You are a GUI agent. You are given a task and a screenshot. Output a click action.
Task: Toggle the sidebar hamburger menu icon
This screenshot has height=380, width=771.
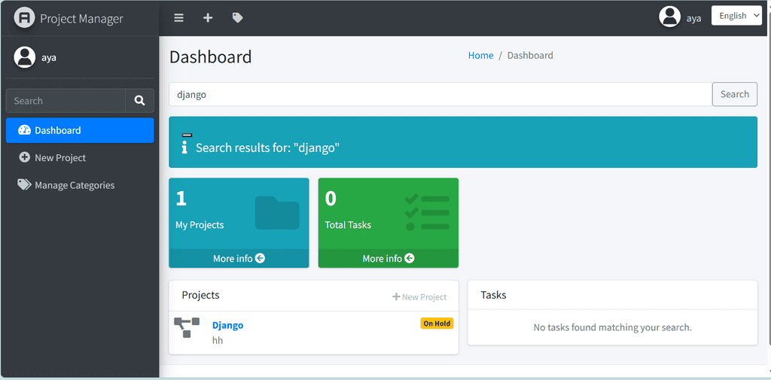tap(179, 18)
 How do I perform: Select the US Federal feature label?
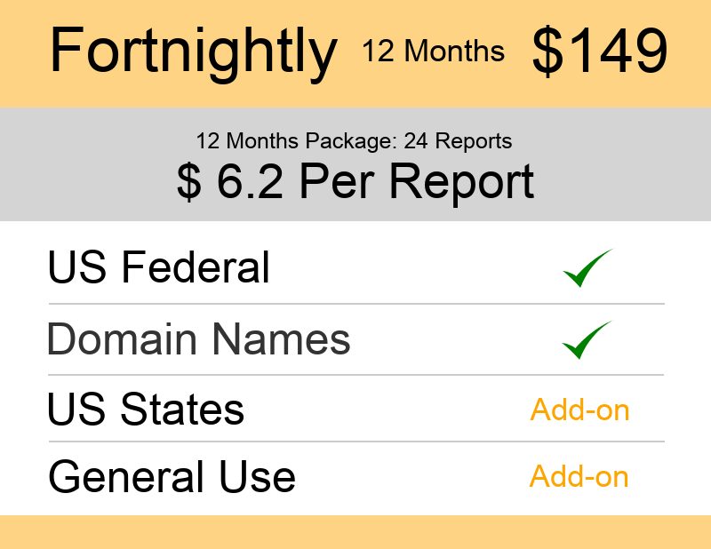click(x=158, y=267)
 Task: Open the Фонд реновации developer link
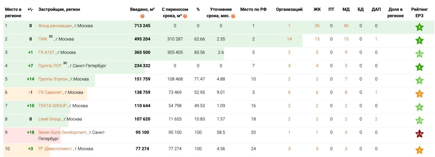[55, 26]
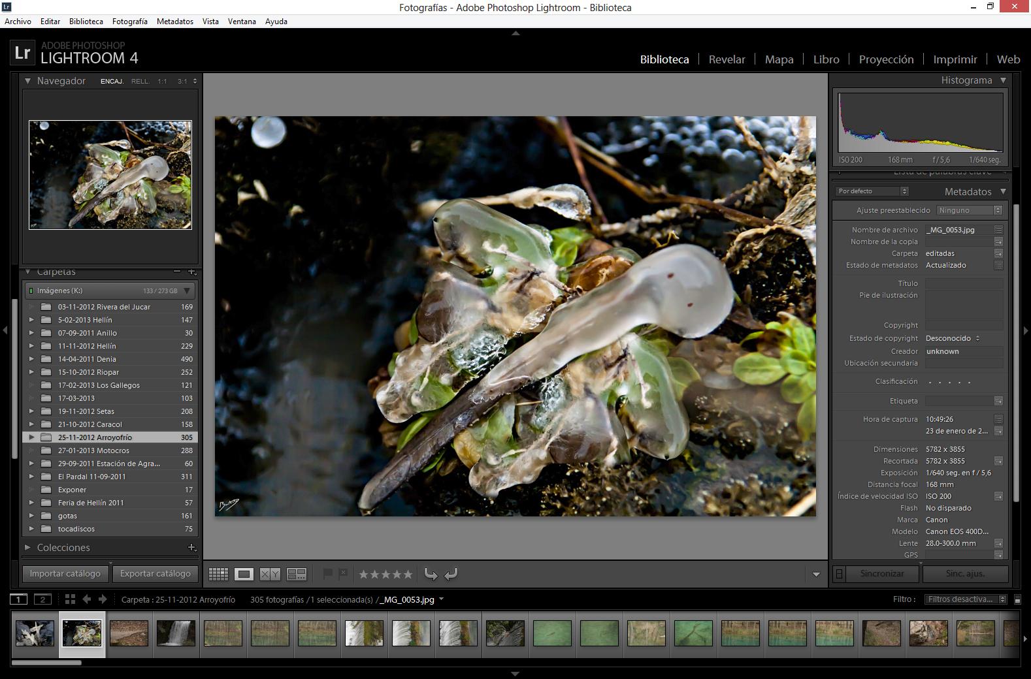Open the Revelar module
Viewport: 1031px width, 679px height.
[727, 59]
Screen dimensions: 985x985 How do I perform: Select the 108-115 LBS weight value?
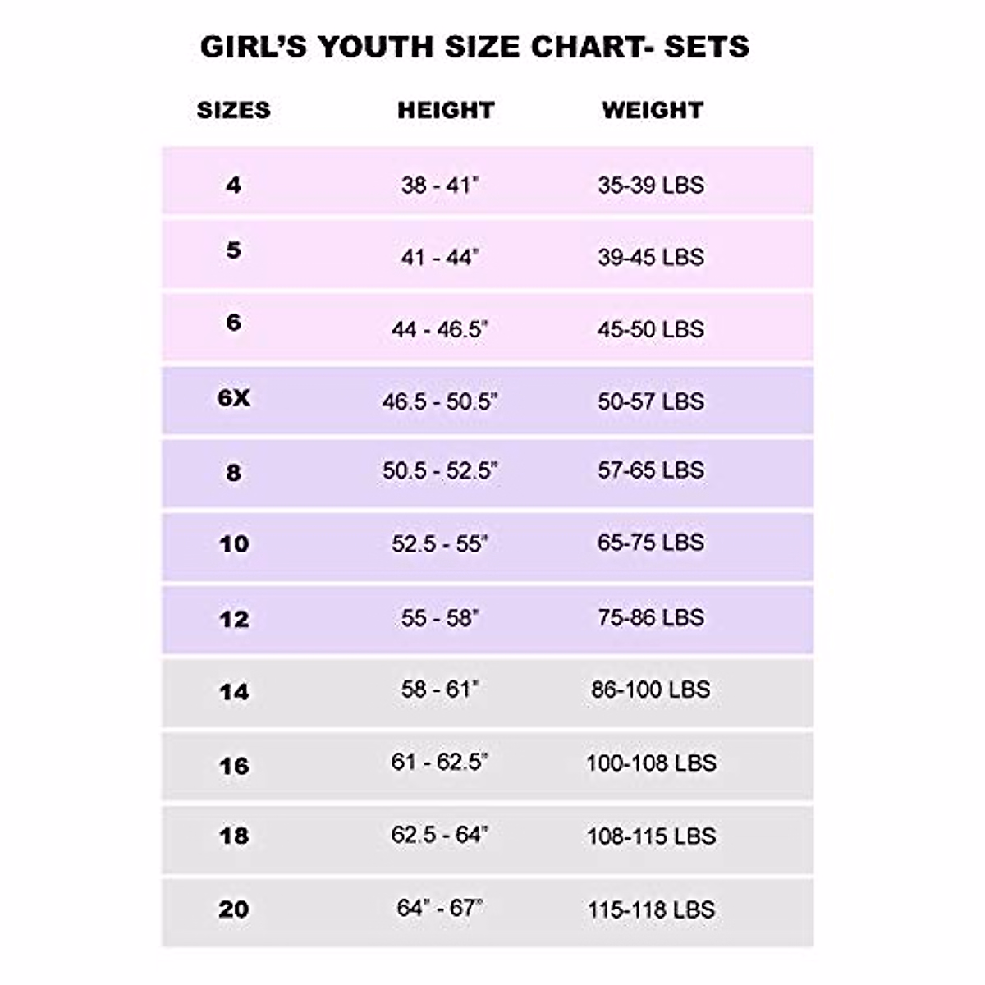651,836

^^^^

== Task description ==
Each line of the listing above must be given again exactly; the pictures are to be left out.

== Solved problem ==
You are a GUI agent. You are given a task and a screenshot. Output a click action.
Task: Toggle the sidebar hamburger menu icon
This screenshot has height=380, width=771.
tap(179, 18)
 How do I perform: Select the US Federal feature label?
click(x=158, y=267)
 Task: Open the Фонд реновации developer link
[55, 26]
Open the Revelar module
Viewport: 1031px width, 679px height.
[727, 59]
Screen dimensions: 985x985 How do I perform: Select the 108-115 LBS weight value?
651,836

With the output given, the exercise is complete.